Elle se pencha sur le ravin, une petite combe pierreuse, pleine de phlox mauves et de framboisiers, qui séparait le plateau de la croupe montagneuse dont il était la terrasse avancée. Elle fit le tour de la ferme, traversa la lande de bruyère, longea le champ de seigle :

— Corbiau ! Corbiau !

Elle semait des appels un peu partout, mais ne cherchait pas à découvrir la cachette, respectant cet étrange besoin qui poussait la petite à dérober sa vie.

« Si elle n’avait pas eu ses « terriers », elle aurait creusé sa retraite en elle-même encore plus profondément et alors comment la délivrer des poisons qu’elle sécrétait à son propre usage, sensible et taciturne, docile et rétive, voyant juste, raisonnant loin, parfois, et agissant à faux, et toujours à la recherche d’on ne savait quoi, pareille à un mineur égaré dans des galeries obscures ? »

— Corbiau ! Corbiau !

« Comment une femme aussi vaine avait-elle pu faire une enfant comme celle-là, qui prenait tout terriblement au sérieux ? Nulle, cette Lydie, complètement nulle.

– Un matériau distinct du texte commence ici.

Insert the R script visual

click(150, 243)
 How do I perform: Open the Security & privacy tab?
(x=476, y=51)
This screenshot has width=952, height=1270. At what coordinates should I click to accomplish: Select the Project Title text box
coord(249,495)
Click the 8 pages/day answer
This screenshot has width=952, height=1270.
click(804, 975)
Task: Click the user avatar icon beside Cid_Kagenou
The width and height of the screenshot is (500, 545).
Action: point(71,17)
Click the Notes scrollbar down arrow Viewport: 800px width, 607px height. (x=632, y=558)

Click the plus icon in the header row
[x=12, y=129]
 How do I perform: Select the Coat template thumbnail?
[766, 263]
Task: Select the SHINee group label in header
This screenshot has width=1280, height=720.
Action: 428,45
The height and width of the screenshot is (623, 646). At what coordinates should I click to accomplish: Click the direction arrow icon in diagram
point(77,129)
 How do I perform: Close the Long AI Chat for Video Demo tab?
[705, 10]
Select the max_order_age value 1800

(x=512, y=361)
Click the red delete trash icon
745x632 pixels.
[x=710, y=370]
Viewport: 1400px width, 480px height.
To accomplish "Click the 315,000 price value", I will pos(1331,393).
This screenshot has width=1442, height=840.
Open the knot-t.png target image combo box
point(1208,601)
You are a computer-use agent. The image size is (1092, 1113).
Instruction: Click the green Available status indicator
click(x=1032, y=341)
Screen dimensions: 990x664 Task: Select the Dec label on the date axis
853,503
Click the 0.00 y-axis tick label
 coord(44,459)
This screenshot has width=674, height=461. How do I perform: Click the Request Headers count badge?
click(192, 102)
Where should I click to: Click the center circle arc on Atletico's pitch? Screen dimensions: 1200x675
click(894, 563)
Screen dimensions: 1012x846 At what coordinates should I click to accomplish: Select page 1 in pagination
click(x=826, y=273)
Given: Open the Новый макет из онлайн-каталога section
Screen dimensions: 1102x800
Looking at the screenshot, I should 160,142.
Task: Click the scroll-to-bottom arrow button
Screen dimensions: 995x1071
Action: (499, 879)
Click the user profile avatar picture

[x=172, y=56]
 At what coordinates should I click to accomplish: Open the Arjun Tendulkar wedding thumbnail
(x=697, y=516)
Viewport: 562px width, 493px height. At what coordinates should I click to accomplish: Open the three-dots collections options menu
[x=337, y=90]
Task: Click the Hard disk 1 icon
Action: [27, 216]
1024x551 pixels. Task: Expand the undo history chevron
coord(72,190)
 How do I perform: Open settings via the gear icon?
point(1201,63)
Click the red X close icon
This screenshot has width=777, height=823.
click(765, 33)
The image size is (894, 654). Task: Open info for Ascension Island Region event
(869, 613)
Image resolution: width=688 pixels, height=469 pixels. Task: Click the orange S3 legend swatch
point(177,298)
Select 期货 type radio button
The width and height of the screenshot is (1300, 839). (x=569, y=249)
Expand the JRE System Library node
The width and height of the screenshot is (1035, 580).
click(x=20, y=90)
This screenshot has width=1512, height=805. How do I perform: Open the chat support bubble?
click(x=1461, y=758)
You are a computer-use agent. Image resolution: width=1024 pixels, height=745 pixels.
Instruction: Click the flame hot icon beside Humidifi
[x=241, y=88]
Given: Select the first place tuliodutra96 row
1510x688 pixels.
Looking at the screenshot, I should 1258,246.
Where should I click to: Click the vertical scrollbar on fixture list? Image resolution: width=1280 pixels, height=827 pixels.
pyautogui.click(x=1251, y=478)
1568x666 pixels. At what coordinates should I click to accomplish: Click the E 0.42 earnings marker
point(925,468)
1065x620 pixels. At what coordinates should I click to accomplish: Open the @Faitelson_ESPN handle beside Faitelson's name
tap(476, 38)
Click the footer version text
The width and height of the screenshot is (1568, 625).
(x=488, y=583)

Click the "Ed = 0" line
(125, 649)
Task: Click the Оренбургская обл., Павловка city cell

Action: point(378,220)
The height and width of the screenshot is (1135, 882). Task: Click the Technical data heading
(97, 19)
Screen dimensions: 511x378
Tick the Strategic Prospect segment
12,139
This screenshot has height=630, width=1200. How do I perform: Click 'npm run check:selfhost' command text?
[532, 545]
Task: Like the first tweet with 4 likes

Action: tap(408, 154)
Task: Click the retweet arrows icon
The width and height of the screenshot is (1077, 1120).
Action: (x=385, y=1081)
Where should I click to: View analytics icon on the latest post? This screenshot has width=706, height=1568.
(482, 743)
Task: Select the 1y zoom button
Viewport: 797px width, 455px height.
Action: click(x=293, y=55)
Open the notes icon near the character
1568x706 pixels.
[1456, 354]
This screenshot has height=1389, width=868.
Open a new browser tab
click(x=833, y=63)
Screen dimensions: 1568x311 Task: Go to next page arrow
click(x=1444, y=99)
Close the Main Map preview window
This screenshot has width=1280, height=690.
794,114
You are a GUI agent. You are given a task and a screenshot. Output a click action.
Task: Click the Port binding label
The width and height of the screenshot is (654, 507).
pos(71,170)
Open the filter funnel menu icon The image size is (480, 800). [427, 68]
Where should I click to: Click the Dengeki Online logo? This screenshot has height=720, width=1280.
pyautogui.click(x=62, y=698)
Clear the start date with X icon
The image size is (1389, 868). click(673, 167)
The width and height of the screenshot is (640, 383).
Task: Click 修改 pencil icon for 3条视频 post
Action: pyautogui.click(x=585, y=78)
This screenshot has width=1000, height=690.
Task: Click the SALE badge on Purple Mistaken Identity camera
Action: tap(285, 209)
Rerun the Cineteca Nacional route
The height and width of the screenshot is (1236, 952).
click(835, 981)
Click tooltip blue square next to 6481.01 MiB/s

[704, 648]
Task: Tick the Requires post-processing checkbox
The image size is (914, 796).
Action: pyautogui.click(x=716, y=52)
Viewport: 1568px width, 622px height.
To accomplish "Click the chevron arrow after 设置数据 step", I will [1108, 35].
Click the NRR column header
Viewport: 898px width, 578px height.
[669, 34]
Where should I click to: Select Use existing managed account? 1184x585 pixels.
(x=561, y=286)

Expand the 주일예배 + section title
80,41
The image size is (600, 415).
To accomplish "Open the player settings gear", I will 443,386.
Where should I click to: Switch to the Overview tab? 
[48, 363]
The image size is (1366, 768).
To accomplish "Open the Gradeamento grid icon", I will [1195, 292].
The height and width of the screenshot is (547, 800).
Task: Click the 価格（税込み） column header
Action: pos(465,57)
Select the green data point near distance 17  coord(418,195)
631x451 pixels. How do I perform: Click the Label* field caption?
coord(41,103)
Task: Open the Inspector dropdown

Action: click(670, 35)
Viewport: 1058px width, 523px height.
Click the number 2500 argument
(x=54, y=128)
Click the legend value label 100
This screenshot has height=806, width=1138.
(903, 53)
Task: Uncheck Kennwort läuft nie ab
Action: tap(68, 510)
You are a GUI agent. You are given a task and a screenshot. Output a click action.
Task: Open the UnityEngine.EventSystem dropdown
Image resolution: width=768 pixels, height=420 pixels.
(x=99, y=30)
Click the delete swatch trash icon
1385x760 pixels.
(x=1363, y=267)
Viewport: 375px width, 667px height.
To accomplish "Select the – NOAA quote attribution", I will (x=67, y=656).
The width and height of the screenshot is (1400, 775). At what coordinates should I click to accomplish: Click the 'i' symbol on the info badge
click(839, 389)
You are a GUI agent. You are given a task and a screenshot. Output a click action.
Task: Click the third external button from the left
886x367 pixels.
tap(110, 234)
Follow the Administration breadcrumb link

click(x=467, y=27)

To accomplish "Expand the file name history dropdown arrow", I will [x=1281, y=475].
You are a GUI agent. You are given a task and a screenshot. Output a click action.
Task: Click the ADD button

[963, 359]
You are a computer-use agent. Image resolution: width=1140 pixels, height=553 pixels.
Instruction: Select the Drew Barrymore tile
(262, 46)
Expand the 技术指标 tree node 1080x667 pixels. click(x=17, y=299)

Ni cœur, ni cerveau, ni caractère. Rien que le besoin de jouer un rôle et de mentir à jet continu pour être admirée. Une hystérique. Il fallait bien être hystérique pour s’affoler d’un museau d’homme et abandonner son enfant. »

— Corbiau ! Corbiau !

« Et ce pauvre grand benêt de Charles qui s’était laissé mourir là, bêtement, comme un bœuf. Pour une catin à la cervelle creuse ! Cette sottise des hommes, ce goût profond de la frivolité qui était en eux, cette non-conscience des devoirs essentiels… Il n’aurait pas pu s’obliger à vivre pour sa fille, non ? Ce n’était pas aussi intéressant qu’un jupon, peut-être ? »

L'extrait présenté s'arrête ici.